Program and Spatial Composition

The school consists of two simple yet dynamic volumes divided into age-appropriate zones:

  • Crèche (0–3 years)
  • Nursery school (3–6 years)
  • Primary school (6–7 years)
  • Gathering and community areas for parents and visitors

This separation ensures that each age group benefits from acoustically, thermally, and socially tailored spaces.

Outdoor Playground Strategy

By locating the play areas between the two building volumes, the design:

  • Allows continuous sunlight throughout the day
  • Keeps children far from noisy roadways
  • Creates a secure, enclosed courtyard atmosphere

This central playground becomes the heart of the project—visible, safe, and thermally comfortable.

Functional Layout: Designing From the Inside Out

Ground Floor Logic

The ground floor is organized around two zones:

  • Services, staff facilities, and storage consolidated to the perimeter for efficiency
  • Children’s activity zones occupying the brightest, most spacious central areas

Large open rooms accommodate play, learning, athletics, and group events, with visual access to the outdoors ensuring continuous connection to nature.

A warm activity nook where the solar brick wall diffuses soft daylight for a calming indoor atmosphere.
A warm activity nook where the solar brick wall diffuses soft daylight for a calming indoor atmosphere.

Flexibility: Adapting to Daily Rhythms

One of the project’s defining strengths is its functional flexibility. Spaces transform seamlessly to support a range of activities:

Modes of Use

  1. Sports events — enabled by movable furniture.
  2. Silent activities (reading, sleeping) — enhanced through acoustic curtains.
  3. Group activities — facilitated by retractable partitions that create micro‑classrooms.
  4. Celebrations or end-of-year events — supported by open, rearrangeable layouts.

This adaptability ensures the architecture grows with the children’s needs and supports varied pedagogical methods.

Exploded Axonometric Insight

The axonometric drawing reveals the modular nature of the building layers, demonstrating how structural elements, shading, and circulation work together to maximize daylight and minimize heat gain.

Climate: Bioclimatic Architecture at the Core

To maintain comfort year-round, the project integrates passive design strategies, reducing the need for mechanical systems. These include:

1. Brick Solar Wall

A thermal inertia-based wall absorbs and slowly releases heat, stabilizing indoor temperatures.

2. Solar Panels

Roof-mounted panels provide renewable energy, ensuring winter energy security.

3. Double Glass Skin (Winter)

Creates a greenhouse effect, trapping warm air and heating interior spaces naturally.

4. Double Glass Skin (Summer)

Enables natural ventilation through stack effect, drawing cool air inside.

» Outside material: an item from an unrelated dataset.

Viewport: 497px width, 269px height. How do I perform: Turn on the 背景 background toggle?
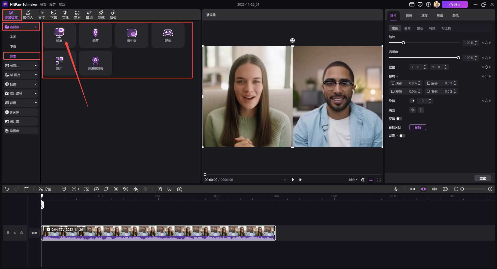(x=402, y=136)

5. Atrium and Thermal Chimney

Ensures warm air rises and evacuates in summer while preserving heat in winter.

Together, these elements form a high-performance envelope that significantly reduces the school’s carbon footprint.

Atmosphere and Materiality

Warm, tactile materials define the interior atmosphere. Brick walls, timber structures, and filtered light create a sensory-rich environment.

Children experience spaces that feel soft and protective yet bright and stimulating:

  • Activity nooks near solar walls offer cozy learning corners.
  • Shared vegetable gardens and greenhouse areas encourage daily interaction with nature.
  • Shaded exterior corridors cushion the transition between indoor and outdoor spaces.

The school becomes a sensory landscape carefully crafted to inspire exploration.

 A Model for Sustainable Educational Architecture

Julien Picard’s Form Follows: Function — Flexibility — Climate stands as a compelling example of sustainable educational architecture. By addressing climate, site constraints, mental well‑being, and flexible teaching methods, the project creates a new benchmark for designing schools in dense urban environments.

Through its intelligent massing, bioclimatic strategies, and child-centered approach, the project not only protects its young users but empowers them—offering a safe, adaptive, and emotionally enriching world within the city.

A shared vegetable garden offering children a bright, climate-controlled space to explore nature.
A shared vegetable garden offering children a bright, climate-controlled space to explore nature.